## Required work
Copy the lines of the material without any change, starting at the line that contains "Kalender 2024 (54, 1364)" and ending at the line that contains "Satzung des Vereins (75, 1964)", both included.

## Record set
****************

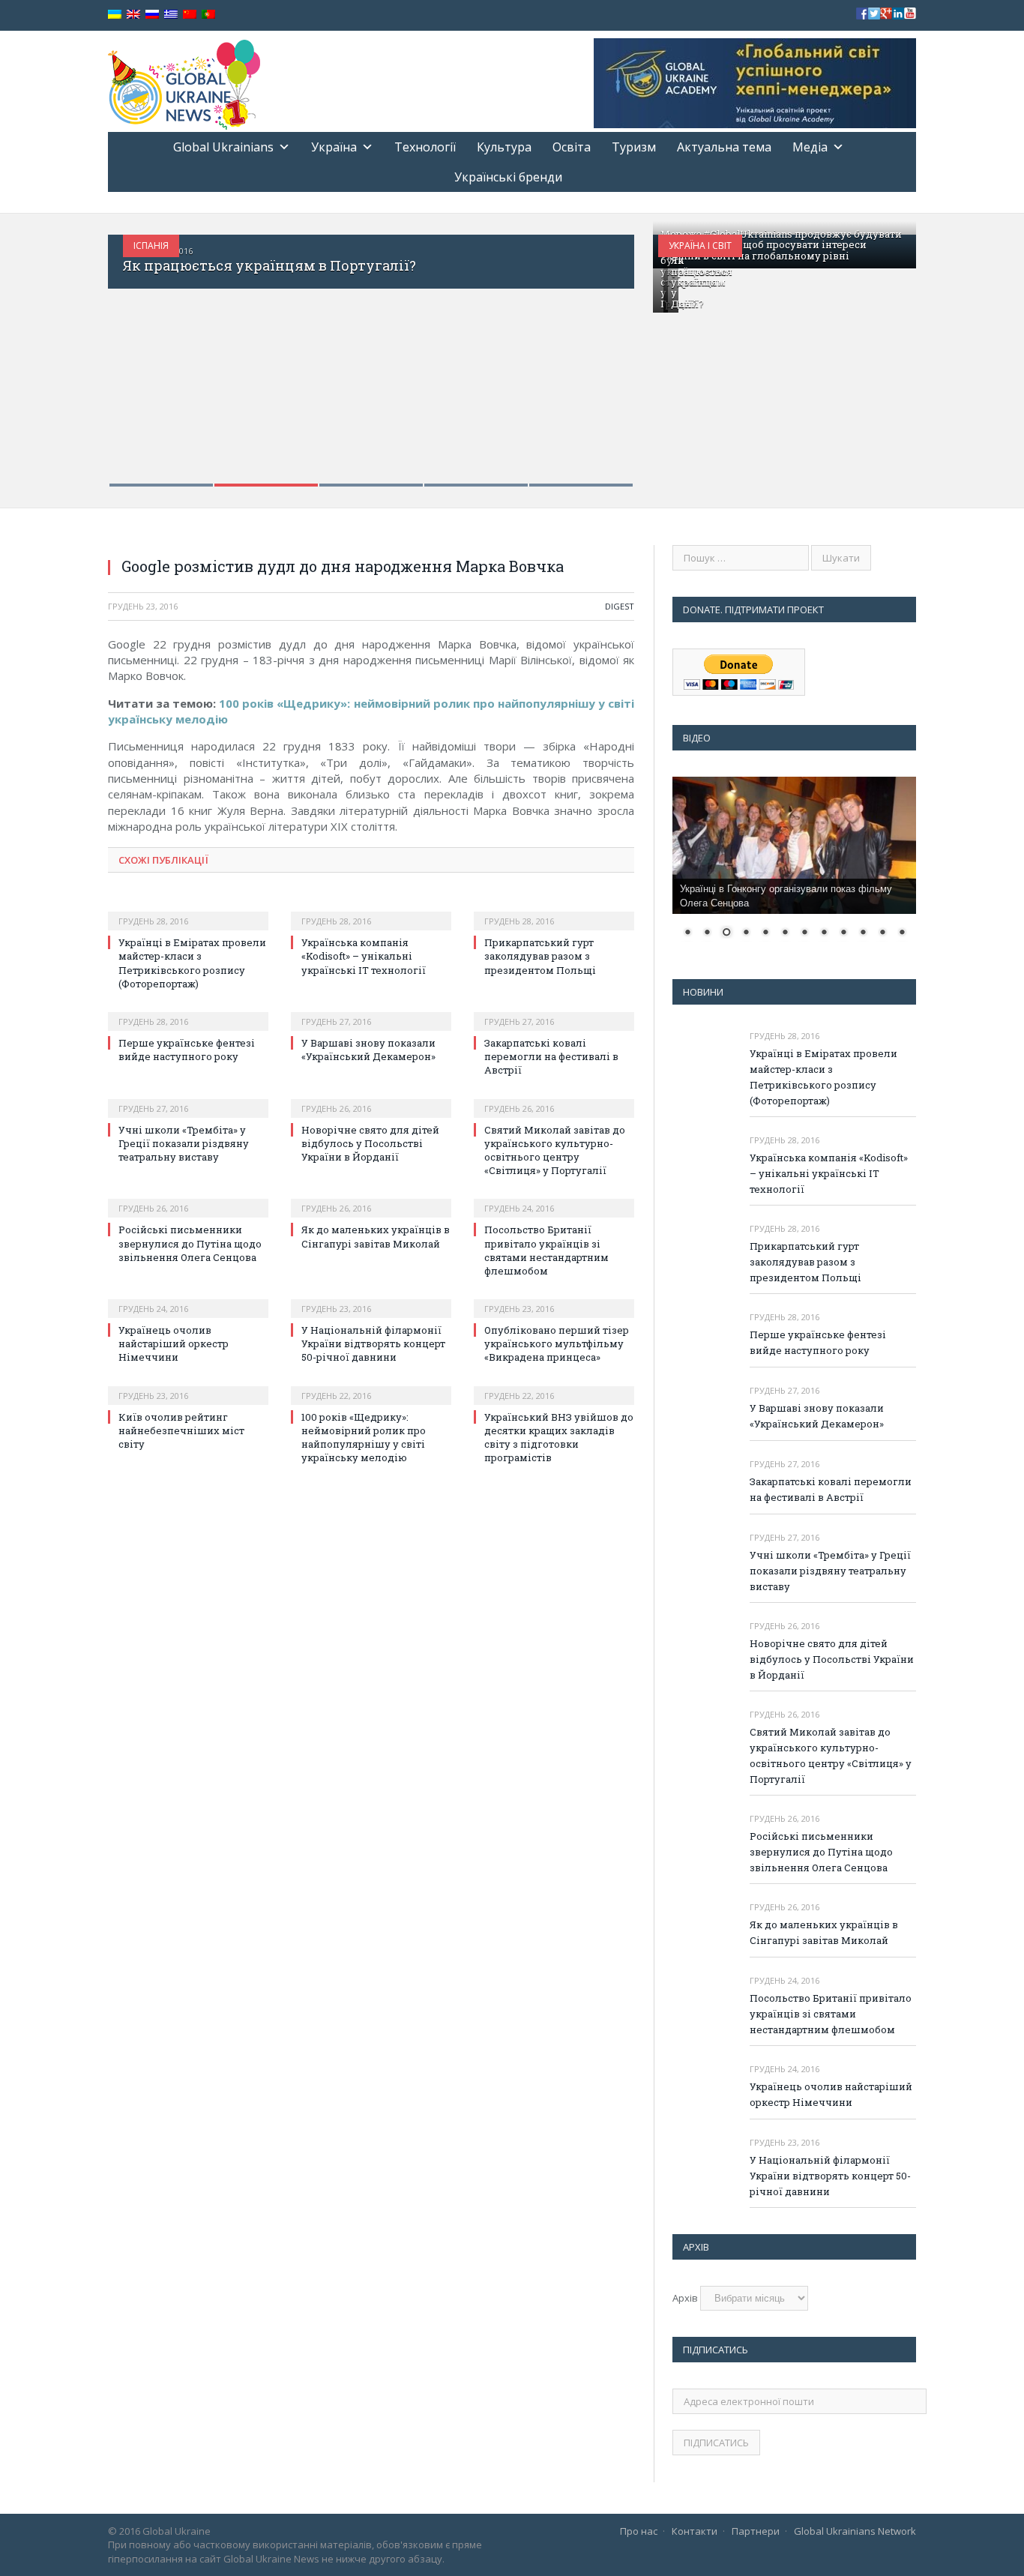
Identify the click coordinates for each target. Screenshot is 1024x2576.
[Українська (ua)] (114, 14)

****************

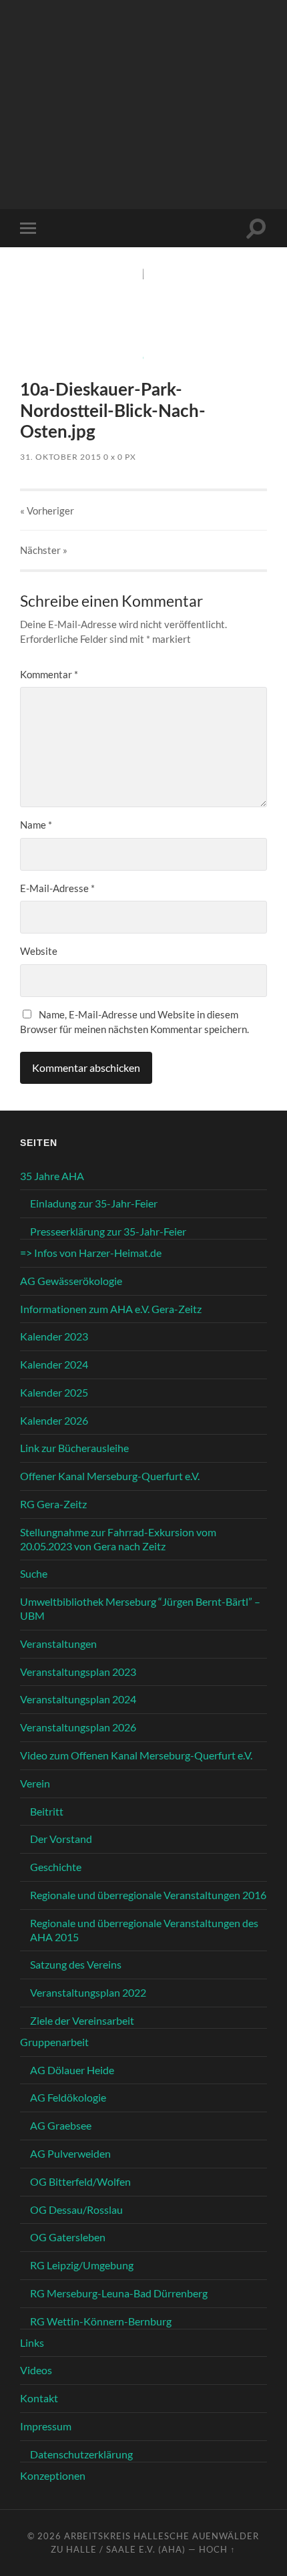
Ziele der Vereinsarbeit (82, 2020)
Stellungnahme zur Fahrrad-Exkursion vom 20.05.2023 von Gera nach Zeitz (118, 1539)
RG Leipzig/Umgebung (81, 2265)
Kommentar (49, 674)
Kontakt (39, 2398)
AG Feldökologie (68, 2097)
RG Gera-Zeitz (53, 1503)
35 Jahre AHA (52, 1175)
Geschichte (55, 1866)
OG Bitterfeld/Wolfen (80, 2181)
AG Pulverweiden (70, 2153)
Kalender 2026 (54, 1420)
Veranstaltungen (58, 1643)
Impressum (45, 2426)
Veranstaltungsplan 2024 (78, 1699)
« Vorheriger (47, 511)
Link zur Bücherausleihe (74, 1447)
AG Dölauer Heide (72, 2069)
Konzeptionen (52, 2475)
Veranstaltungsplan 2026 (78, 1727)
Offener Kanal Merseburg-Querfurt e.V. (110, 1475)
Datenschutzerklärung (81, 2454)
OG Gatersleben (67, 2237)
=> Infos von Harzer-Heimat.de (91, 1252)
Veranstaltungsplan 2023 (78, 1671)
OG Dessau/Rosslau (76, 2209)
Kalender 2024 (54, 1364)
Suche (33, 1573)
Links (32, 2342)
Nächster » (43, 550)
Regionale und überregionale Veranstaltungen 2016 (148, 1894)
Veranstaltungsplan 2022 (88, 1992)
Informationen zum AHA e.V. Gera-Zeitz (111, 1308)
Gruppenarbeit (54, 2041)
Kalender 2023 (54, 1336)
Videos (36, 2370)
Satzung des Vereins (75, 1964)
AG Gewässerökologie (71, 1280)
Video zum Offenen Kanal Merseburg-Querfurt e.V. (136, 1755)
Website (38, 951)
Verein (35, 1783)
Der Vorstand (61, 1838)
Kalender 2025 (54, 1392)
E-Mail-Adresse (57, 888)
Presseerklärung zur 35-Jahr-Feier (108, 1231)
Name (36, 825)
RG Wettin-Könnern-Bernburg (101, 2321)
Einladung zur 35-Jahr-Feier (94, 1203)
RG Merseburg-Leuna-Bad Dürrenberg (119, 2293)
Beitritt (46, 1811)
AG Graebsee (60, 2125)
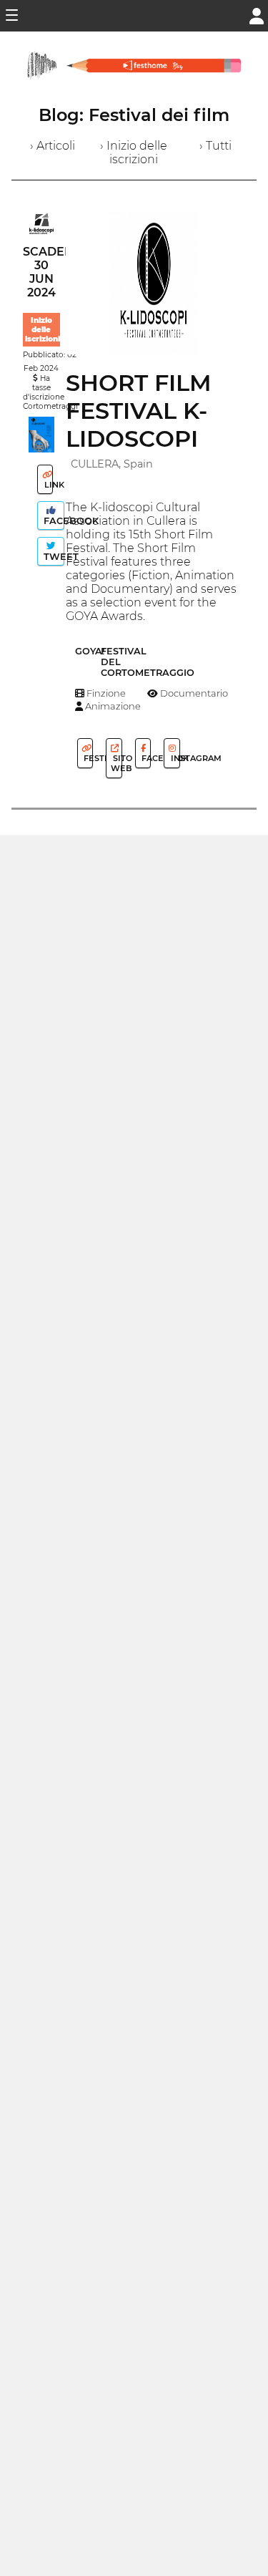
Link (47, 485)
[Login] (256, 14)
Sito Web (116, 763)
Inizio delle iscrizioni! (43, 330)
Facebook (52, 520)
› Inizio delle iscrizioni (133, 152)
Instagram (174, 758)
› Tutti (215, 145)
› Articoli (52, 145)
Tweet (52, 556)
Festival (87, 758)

****************

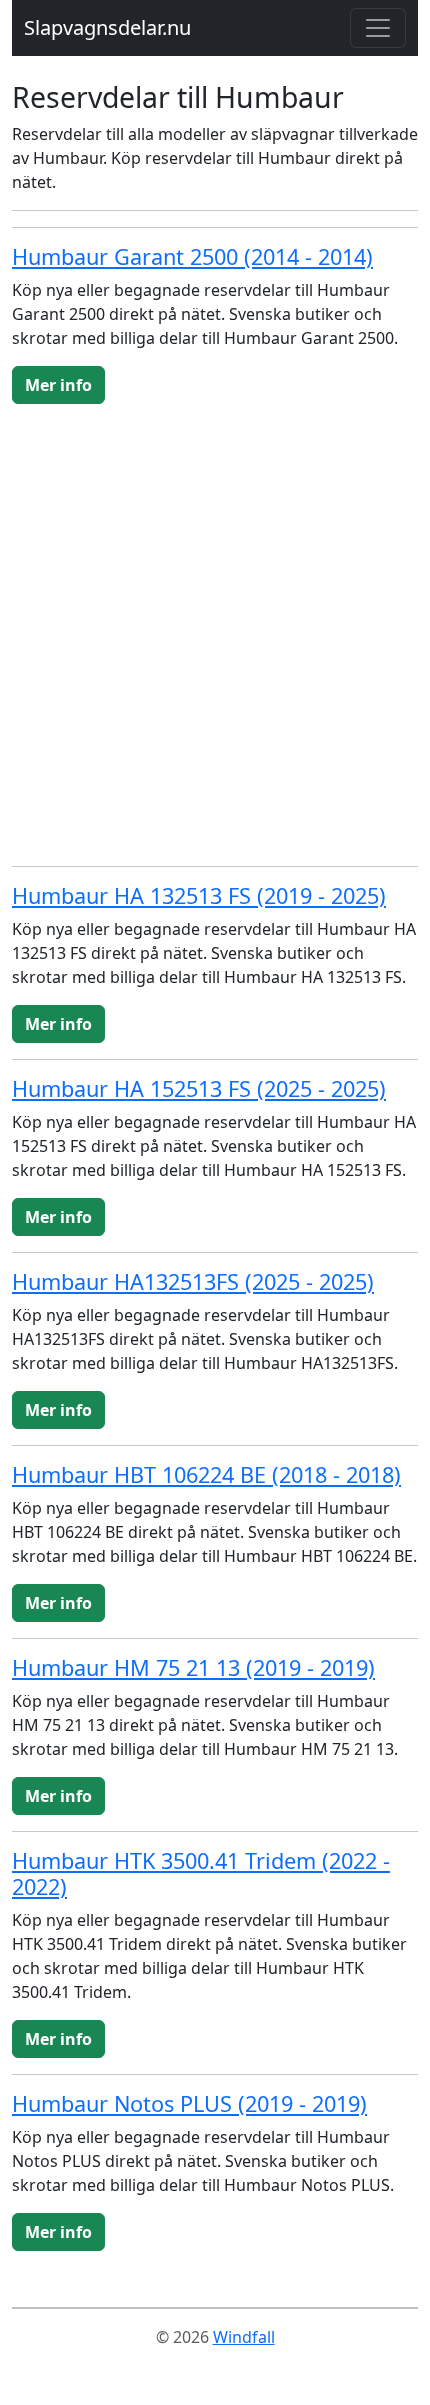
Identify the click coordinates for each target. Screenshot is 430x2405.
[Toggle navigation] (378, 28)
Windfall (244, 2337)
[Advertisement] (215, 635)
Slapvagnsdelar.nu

****************

## Answer to this problem
Kalender 2024 (54, 1364)
Suche (33, 1573)
Links (32, 2342)
Nächster » (43, 550)
Regionale und überregionale Veranstaltungen 2016 (148, 1894)
Veranstaltungsplan 2022 (88, 1992)
Informationen zum AHA e.V. Gera-Zeitz (111, 1308)
Gruppenarbeit (54, 2041)
Kalender 2023 (54, 1336)
Videos (36, 2370)
Satzung des Vereins (75, 1964)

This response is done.